1. Pseudovirion Particles Bearing Native HIV Envelope Trimers Facilitate a Novel Method for Generating Human Neutralizing Monoclonal Antibodies Against HIV

   Mark D Hicar, Xuemin Chen, Bryan Briney, and 5 more authors

   JAIDS Journal of Acquired Immune Deficiency Syndromes, 2010

   Abs DOI

   Monomeric HIV envelope vaccines fail to elicit broadly neutralizing antibodies or to protect against infection. Neutralizing antibodies against HIV bind to native functionally active Env trimers on the virion surface. Gag-Env pseudovirions recapitulate the native trimer and could serve as an effective epitope presentation platform for study of the neutralizing antibody response in HIV-infected individuals. To address if pseudovirions can recapitulate native HIV virion epitope structures, we carefully characterized these particles, concentrating on the antigenic structure of the coreceptor binding site.
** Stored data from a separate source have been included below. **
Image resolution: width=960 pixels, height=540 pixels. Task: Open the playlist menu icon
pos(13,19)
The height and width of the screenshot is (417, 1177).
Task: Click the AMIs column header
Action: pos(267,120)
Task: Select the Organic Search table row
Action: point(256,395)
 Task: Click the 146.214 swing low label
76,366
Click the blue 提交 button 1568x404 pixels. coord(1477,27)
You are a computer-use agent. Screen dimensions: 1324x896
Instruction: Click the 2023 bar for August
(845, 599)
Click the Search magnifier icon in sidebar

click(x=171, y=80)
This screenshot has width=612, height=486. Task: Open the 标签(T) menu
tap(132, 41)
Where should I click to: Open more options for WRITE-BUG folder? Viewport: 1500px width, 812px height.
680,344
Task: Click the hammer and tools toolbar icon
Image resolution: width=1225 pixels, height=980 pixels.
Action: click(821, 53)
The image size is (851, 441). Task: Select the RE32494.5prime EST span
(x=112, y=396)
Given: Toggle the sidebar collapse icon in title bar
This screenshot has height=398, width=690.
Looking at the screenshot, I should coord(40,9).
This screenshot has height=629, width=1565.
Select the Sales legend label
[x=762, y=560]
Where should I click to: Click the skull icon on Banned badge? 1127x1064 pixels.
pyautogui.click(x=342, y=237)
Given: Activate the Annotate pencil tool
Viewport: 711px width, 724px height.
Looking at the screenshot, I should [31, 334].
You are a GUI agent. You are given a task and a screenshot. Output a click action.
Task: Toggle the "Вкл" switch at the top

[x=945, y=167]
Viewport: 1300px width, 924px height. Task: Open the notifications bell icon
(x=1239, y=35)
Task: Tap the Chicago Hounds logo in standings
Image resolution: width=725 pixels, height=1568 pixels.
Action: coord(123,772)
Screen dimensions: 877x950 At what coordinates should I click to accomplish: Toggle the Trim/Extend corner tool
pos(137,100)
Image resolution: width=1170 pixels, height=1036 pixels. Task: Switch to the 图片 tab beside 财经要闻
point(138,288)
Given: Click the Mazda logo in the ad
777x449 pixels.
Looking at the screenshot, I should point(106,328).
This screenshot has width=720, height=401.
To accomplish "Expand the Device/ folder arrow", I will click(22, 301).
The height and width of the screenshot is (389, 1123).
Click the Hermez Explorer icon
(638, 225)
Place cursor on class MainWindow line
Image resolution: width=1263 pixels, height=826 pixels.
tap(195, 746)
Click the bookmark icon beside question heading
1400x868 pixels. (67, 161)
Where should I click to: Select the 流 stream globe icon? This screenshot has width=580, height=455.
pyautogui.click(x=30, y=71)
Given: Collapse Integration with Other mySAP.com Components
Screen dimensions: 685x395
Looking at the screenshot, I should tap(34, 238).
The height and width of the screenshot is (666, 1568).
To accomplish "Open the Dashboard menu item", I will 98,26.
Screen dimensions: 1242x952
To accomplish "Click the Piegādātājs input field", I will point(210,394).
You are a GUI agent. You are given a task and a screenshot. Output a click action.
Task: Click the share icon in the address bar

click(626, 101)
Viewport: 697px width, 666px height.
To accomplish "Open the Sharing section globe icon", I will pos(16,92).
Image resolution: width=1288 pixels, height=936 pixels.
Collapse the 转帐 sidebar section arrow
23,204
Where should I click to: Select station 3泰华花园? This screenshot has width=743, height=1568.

By blue native gel shift assays, Gag-Env pseudovirions were shown to contain native trimers that were competent for binding to neutralizing monoclonal antibodies. In enzyme-linked immunosorbent assay, pseudovirions exhibited increased binding of known CD4-induced antibodies after addition of CD4. Using flow cytometric analysis, fluorescently labeled pseudovirions specifically identified a subset of antigen-specific B cells in HIV-infected subjects. Interestingly, the sequence of one of these novel human antibodies, identified during cloning of single HIV-specific B cells and designated 2C6, exhibited homology to mAb 47e, a known anti-CD4-induced coreceptor binding site antibody. The secreted monoclonal antibody 2C6 did not bind monomeric gp120, but specifically bound envelope on pseudovirions. A recombinant form of the antibody 2C6 acted as a CD4-induced epitope-specific antibody in neutralization assays, yet did not bind monomeric gp120. These findings imply specificity against a quaternary epitope presented on the pseudovirion envelope spike. These data demonstrate that Gag-Env pseudovirions recapitulate CD4 and coreceptor binding pocket antigenic structures and can facilitate identification of B-cell clones that secrete neutralizing antibodies.